START Extract to read

Few people will not have noticed it: Bentley was founded 100 years ago. Attention is paid to this at numerous events and in magazines and newspapers. So do we, but in our way. We focus at the most expensive Bentley cars sold at auctions and also address a shift in the interest of Bentley enthousiasts. But first of all a brief history of the brand, which was founded by Walter Owen Bentley.
Walter Owen Bentley started selling cars of the French brand DFP just before the First World War. To encourage sales, his cars took part in competitions and tried to improve the performance of the cars. Shortly after the war the car trade experienced a big boom and in 1919 Bentley decided to make his own cars and founded Bentley Motors. He established his company in Cricklewood. The 3-liter appeared in the same year. Because it took time before the cars could be put into production, it took until 1921 before the 3-Liter was ready for sale. Soon Bentleys successfully participated in hill climbs and races at Brooklands. After achieving fourth place in the 24 Hours of Le Mans in 1923, the brand triumphed in this race in 1924. Partly due to that success, more than 400 Bentley 3-Liters were sold in that year. To cater for customers who wanted fast, comfortable cars, Bentley decided to develop the six-cylinder 6.5-liter. Other models that appeared afterwards were the four-cylinder 4.5-Liter, the 4.5-Liter “Blower”, the Speed Six and the six-cylinder 8-Liter.

END Extract to read
START Extracted material

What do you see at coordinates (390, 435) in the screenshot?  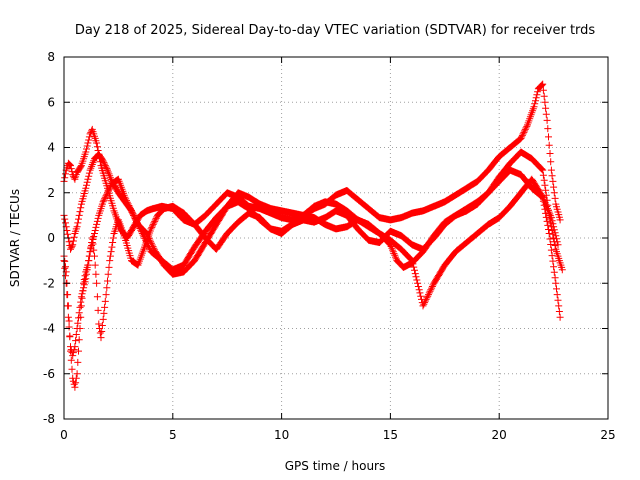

END Extracted material
START Extracted material

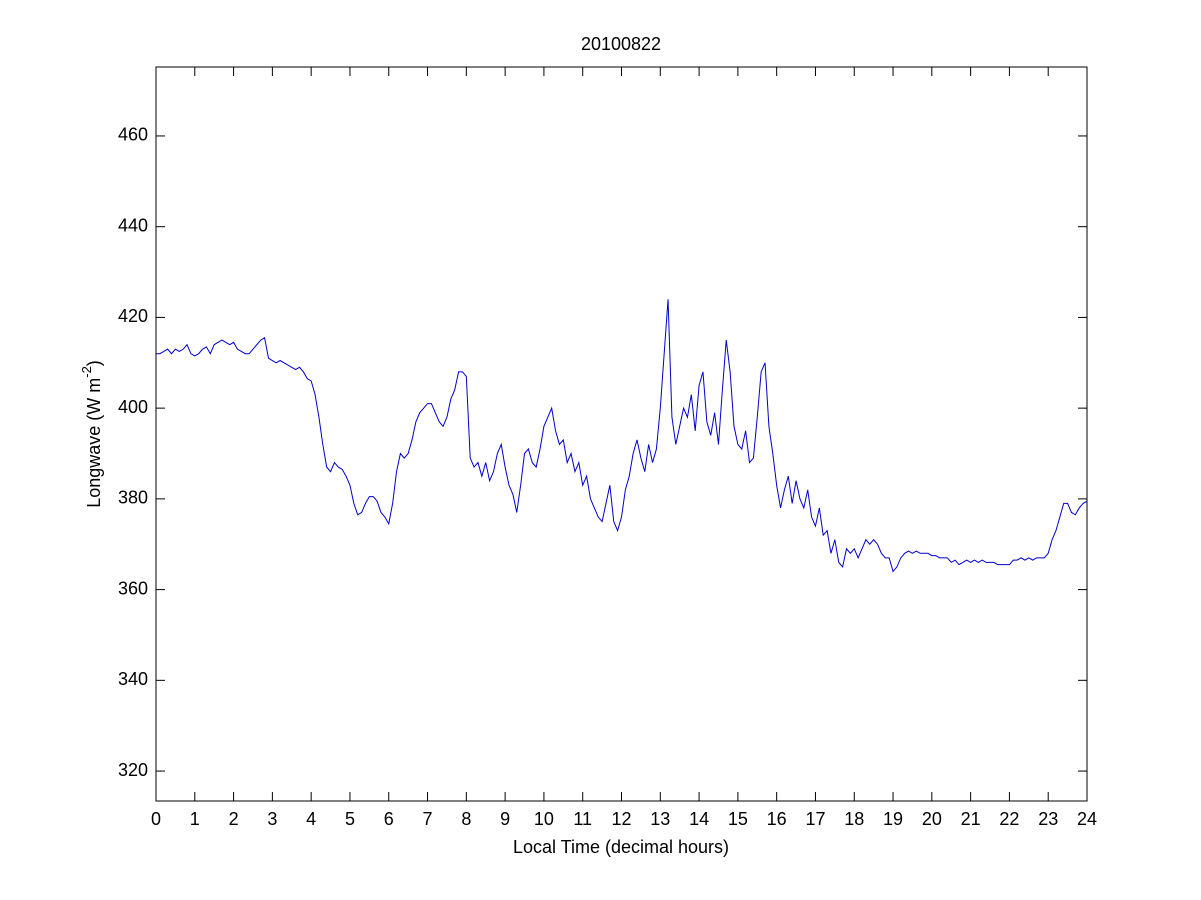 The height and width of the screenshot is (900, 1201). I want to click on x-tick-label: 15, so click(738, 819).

END Extracted material

What you have to do =>
Reproduce the Bentley centenary text above word for word, in full.

Your solution =>
Few people will not have noticed it: Bentley was founded 100 years ago. Attention is paid to this at numerous events and in magazines and newspapers. So do we, but in our way. We focus at the most expensive Bentley cars sold at auctions and also address a shift in the interest of Bentley enthousiasts. But first of all a brief history of the brand, which was founded by Walter Owen Bentley.
Walter Owen Bentley started selling cars of the French brand DFP just before the First World War. To encourage sales, his cars took part in competitions and tried to improve the performance of the cars. Shortly after the war the car trade experienced a big boom and in 1919 Bentley decided to make his own cars and founded Bentley Motors. He established his company in Cricklewood. The 3-liter appeared in the same year. Because it took time before the cars could be put into production, it took until 1921 before the 3-Liter was ready for sale. Soon Bentleys successfully participated in hill climbs and races at Brooklands. After achieving fourth place in the 24 Hours of Le Mans in 1923, the brand triumphed in this race in 1924. Partly due to that success, more than 400 Bentley 3-Liters were sold in that year. To cater for customers who wanted fast, comfortable cars, Bentley decided to develop the six-cylinder 6.5-liter. Other models that appeared afterwards were the four-cylinder 4.5-Liter, the 4.5-Liter “Blower”, the Speed Six and the six-cylinder 8-Liter.